After securing a militia commission in the 4th Battalion Royal Scots Fusiliers in 1883, Birdwood trained at the Royal Military College, Sandhurst, from which he was commissioned early, owing to the Russian war scare of 1885, becoming a lieutenant in the 12th (Prince of Wales's) Royal Lancers on 9 May 1885. He joined his regiment in India and then transferred from the 12th Royal Lancers to the Bengal Staff Corps on 20 December 1886. He subsequently transferred to the 11th Bengal Lancers in 1887, seeing action on the North-West Frontier in 1891. He later became adjutant of the Viceroy's Bodyguard in 1893. He was promoted to captain on 9 May 1896 and saw action during the Tirah Campaign in 1897.

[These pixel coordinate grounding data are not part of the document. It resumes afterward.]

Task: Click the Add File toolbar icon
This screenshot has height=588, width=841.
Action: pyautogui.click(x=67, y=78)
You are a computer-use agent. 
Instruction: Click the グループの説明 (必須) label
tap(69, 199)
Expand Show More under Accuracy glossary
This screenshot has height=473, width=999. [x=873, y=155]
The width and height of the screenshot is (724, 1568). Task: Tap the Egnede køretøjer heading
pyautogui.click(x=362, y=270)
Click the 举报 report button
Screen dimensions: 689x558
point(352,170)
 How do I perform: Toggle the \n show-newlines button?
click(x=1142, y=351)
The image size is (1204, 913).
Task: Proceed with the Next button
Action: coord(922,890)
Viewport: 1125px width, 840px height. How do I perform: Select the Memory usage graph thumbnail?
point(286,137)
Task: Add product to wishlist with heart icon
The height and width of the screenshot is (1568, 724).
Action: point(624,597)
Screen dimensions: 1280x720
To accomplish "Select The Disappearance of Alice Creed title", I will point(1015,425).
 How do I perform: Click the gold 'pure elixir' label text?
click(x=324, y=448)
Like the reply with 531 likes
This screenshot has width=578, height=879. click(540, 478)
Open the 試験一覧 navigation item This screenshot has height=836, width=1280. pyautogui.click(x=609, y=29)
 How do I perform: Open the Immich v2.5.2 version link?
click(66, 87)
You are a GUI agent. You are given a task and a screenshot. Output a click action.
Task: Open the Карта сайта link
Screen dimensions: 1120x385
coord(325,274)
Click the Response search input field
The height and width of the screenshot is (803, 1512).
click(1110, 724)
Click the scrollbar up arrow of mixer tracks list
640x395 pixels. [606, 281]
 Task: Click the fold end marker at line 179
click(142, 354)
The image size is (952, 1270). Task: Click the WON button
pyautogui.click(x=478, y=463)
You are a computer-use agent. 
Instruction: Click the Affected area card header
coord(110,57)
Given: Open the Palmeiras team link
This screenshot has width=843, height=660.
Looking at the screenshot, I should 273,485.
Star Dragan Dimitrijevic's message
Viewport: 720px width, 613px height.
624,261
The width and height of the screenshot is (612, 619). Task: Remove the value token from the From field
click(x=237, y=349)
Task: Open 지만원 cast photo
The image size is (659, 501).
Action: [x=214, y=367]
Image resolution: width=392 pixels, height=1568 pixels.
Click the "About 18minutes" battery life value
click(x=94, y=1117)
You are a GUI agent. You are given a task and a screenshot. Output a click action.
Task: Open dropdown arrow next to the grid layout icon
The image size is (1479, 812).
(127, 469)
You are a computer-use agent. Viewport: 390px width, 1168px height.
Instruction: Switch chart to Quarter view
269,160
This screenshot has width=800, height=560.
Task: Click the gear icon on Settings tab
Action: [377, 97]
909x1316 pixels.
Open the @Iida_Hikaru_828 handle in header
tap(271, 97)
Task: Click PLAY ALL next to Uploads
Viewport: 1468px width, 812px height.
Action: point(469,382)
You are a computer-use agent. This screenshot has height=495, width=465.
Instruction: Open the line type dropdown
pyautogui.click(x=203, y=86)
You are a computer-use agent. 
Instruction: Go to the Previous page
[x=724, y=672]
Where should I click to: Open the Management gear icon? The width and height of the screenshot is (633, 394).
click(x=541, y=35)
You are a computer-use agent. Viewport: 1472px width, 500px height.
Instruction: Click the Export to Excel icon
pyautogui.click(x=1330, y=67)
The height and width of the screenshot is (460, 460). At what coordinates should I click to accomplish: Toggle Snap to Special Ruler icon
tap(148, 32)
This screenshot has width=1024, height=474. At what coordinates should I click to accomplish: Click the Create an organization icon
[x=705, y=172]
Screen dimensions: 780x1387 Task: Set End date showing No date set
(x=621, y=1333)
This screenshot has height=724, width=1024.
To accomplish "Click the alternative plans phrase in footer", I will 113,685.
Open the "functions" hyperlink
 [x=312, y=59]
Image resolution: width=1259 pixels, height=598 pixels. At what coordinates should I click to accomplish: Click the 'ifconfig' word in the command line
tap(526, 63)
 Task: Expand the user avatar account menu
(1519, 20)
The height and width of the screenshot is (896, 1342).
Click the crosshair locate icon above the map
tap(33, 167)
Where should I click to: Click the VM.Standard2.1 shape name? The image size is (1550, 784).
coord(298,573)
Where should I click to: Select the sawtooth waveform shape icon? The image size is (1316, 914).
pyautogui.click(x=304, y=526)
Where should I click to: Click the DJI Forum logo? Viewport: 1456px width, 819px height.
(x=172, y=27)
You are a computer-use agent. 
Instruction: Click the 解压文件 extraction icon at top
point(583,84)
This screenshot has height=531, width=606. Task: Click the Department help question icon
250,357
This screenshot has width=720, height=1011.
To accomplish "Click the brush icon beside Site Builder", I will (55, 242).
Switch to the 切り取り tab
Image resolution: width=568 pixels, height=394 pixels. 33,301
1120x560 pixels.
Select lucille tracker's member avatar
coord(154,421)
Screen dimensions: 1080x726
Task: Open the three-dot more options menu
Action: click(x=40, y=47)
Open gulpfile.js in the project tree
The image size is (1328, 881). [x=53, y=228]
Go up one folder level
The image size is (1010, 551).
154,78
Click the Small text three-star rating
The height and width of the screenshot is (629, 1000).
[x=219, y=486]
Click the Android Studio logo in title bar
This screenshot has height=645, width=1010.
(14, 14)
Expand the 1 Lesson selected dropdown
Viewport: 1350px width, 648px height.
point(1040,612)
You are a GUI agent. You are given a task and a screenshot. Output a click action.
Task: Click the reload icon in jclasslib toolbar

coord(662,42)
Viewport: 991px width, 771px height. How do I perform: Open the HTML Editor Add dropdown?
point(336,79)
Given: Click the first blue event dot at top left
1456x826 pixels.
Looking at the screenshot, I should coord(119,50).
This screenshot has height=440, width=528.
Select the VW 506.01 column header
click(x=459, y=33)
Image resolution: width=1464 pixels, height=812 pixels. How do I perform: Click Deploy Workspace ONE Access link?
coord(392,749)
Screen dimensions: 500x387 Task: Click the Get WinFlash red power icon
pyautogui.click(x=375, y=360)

Birdwood served in the Second Boer War, initially as brigade-major with a mounted brigade in Natal from 10 January 1900 and then as Deputy-Assistant Adjutant-General on the staff of Lord Kitchener from 15 October 1900. Promoted to brevet major on 20 November 1901 and local lieutenant-colonel in October 1901, he became military secretary to Lord Kitchener on 5 June 1902, and followed him on his return to the United Kingdom on board the SS Orotava, which arrived in Southampton on 12 July 1902. He received a brevet promotion to lieutenant-colonel in the South African Honours list published on 26 June 1902. In a despatch from June 1902, Lord Kitchener wrote the following about his work in South Africa:
- This young officer has held a difficult position as Assistant Adjutant-General, Mounted Troops, and responsible adviser as to the distribution of remounts. In carrying out these duties he has proved himself to possess exceptional ability, and he has shown, moreover, remarkable tact in dealing with and conciliating the various interests which he had to take into consideration.
When Kitchener went to India as commander-in-chief in November 1902, Birdwood joined him there as assistant military secretary and interpreter. He was promoted to the substantive rank of major on 9 May 1903 and appointed Military Secretary to Lord Kitchener with the rank of full colonel on 26 June 1905. Having been appointed an aide-de-camp to the King on 14 February 1906, he was given command of the Kohat Brigade on the North West Frontier in 1908 and promoted to temporary brigadier-general on 28 June 1909.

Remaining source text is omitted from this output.